Terraforming and infrastructure management is a common concern for all fleet managers that use a bin packed data plane deployment topology. A shared service would ensure consistency and reliability with data plane cluster fleet management and scaling.

The high-level idea for the API is to achieve:

  • Policy endpoint that allows API users to define the structure of their managed service dataplane cluster (e.g. what should be included in terraforming - addons, resources etc)
  • Capacity Pool endpoint which allows API users to likely define some restrictions around their capacity pool. Minimum, maximum clusters etc

These are rough ideas above about how this might work. As spikes are completed, this Epic should become more concrete.

User Narrative

Joe, a development lead from ProductA has been tasked with turning it into a managed service, running on a managed OpenShift offering. Joe knows that this new managed service will colocate separate customers service instances on the same managed OpenShift cluster.

Joe hears about the Infrastructure fleet manager, which suits this bin packed deployment topology perfectly.
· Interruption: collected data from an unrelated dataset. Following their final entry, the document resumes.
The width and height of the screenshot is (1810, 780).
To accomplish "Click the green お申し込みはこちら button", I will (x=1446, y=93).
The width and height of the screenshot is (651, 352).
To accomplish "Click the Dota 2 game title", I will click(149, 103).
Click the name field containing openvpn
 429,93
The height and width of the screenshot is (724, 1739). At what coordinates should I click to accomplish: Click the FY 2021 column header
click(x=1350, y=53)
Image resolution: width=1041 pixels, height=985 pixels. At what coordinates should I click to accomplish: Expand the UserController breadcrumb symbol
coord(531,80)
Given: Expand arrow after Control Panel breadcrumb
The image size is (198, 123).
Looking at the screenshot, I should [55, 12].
Joe creates a blueprint for his managed service and instantiates a fleet of clusters created using his blueprint in a specific cloud provider and region.

Job Stories

  • As a SaaS developer, I want to define the blueprint for my SaaSs data plane cluster, so the data plane fleet can be created in a consistent and reliable way.
  • As a Saas developer, I would prefer the blueprint to be cloud provider agnostic, so that I only have to define one blueprint for my data plane.
  • As a Saas developer, I want to define machinepools and node sizes within my blueprint, so that I can provision services on different node sizes.
  • As a SaaS developer, I want an observability stack and my custom observability resources included in each data plane cluster, so that the service instances can be managed by an SRE team.
  • As a SaaS developer, I want the ability to create a pool of my SaaSs data plane clusters from a defined blueprints version, so that I can start provisioning service instances
  • As a SaaS developer, I want the ability to update the blueprint for my SaaSs data plane cluster with versioning, so that I can update the blueprint used for cluster pools independently.
  • As a SaaS developer, I want to retrieve the clusters from my SaaSs data plane cluster pools, so that I can choose where to provision service instances.
  • When a given data plane cluster's available compute resources have fallen below a threshold, I want the number of nodes scaled in the cluster, so I can continue to provision service instances.
  • When a given data plane cluster has reached my defined maximum capacity, I want a new data plane cluster added to the cluster pool, so I can continue to provision service instances.

Analysis

(links to analysis docs containing architecture design work, requirements gathering, etc)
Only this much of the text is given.